The Nikkei 225 Stock Average added 0.4 percent to 8,538.29 as of 2:25pm in Tokyo yesterday. The TOPIX rose 1.2 percent to 847.30, with phone stocks accounting for a fifth of its gain. KDDI Corp, the nation's second-largest phone company, also gained after Nihon Keizai newspaper said the company will top its profit target.
"Many of the telecom companies are starting to focus on coming up with competitive services, which makes them a good investment," said Hideki Kamiya, who helps manage US$2.5 billion at Resona Asset Management Co. He keeps his stake in phone stocks on par with the TOPIX index's 7.5 percent weighting.
Exporters led gains in South Korea, Singapore and Australia after a US report showed that manufacturing expanded for a third month, increasing expectations for sales in the world's largest economy. South Korea's KOSPI index added 0.4 percent, led by Hyundai Motor Co and Samsung Electronics Co. Singapore's Straits Times Index rose in its first trading day after the Lunar New Year holiday. Australia's BHP Billiton and other miners rose on optimism that demand for metals will increase.
Indexes in Hong Kong, the Philippines and Thailand fell, while those in New Zealand, Indonesia and India advanced. Markets in Taiwan, China and Malaysia are closed for public holidays.
NTT DoCoMo, Japan's biggest mobile-phone company, climbed 3.5 percent to Japanese yen 236,000. The company said yesterday its customers spent an average of Japanese yen 8,200 (US$68) a month in its fiscal third quarter ended Dec. 31.
That's higher than the Japanese yen 7,980 that the company predicts users will spend on average for the 12 months ending March 31. The company released the spending figures after the market closed yesterday.

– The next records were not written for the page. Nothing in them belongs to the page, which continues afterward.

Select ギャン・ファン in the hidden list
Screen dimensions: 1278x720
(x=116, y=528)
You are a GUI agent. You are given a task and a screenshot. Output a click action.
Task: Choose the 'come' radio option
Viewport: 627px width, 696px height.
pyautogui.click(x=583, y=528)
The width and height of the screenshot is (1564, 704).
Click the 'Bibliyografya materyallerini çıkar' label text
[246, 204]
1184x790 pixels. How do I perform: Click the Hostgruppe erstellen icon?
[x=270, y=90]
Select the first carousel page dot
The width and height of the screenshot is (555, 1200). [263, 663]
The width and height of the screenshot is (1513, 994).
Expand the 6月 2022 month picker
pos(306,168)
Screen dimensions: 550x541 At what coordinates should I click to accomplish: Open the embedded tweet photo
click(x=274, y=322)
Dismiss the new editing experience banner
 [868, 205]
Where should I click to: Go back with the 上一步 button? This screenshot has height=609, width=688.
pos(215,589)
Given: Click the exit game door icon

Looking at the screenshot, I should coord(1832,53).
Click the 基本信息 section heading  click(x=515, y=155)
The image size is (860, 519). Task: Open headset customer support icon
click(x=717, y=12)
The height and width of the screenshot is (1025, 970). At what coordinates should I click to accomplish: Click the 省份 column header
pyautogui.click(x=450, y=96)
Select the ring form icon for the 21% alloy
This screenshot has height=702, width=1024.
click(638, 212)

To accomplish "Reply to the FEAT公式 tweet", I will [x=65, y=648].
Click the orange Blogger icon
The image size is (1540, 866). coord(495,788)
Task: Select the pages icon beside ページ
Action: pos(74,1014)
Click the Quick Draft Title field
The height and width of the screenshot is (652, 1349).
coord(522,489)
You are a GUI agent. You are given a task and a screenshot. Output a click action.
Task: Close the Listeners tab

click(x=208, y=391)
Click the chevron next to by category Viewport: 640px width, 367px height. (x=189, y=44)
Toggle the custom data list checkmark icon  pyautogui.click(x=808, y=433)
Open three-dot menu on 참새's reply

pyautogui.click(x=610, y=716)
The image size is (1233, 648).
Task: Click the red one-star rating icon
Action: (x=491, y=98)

KDDI, Japan's second-largest mobile-phone operator, advanced 3.7 percent to Japanese yen 363,000. The company may post pretax profit from operations of about 100 billion yen for its business year ending March 31, the Nihon Keizai reported.
That would be more than the company's most recent outlook of Y90 billion, the newspaper said. KDDI spokesman Yosuke Fukuma declined to comment on the report ahead of the company's earnings announcement at 4pm local time.
Softbank Corp, Japan's largest Internet investor, jumped 4.1 percent to Japanese yen 1,712, heading for its highest close since July 9.
The company said it attracted more than 2 million high-speed Internet subscribers, the level it says it needs to turn profitable.
The stock was the second-most active, with Japanese yen 13 billion worth of shares traded. The TOPIX gained 3.2 percent this week, the biggest two-day rally since Nov. 22.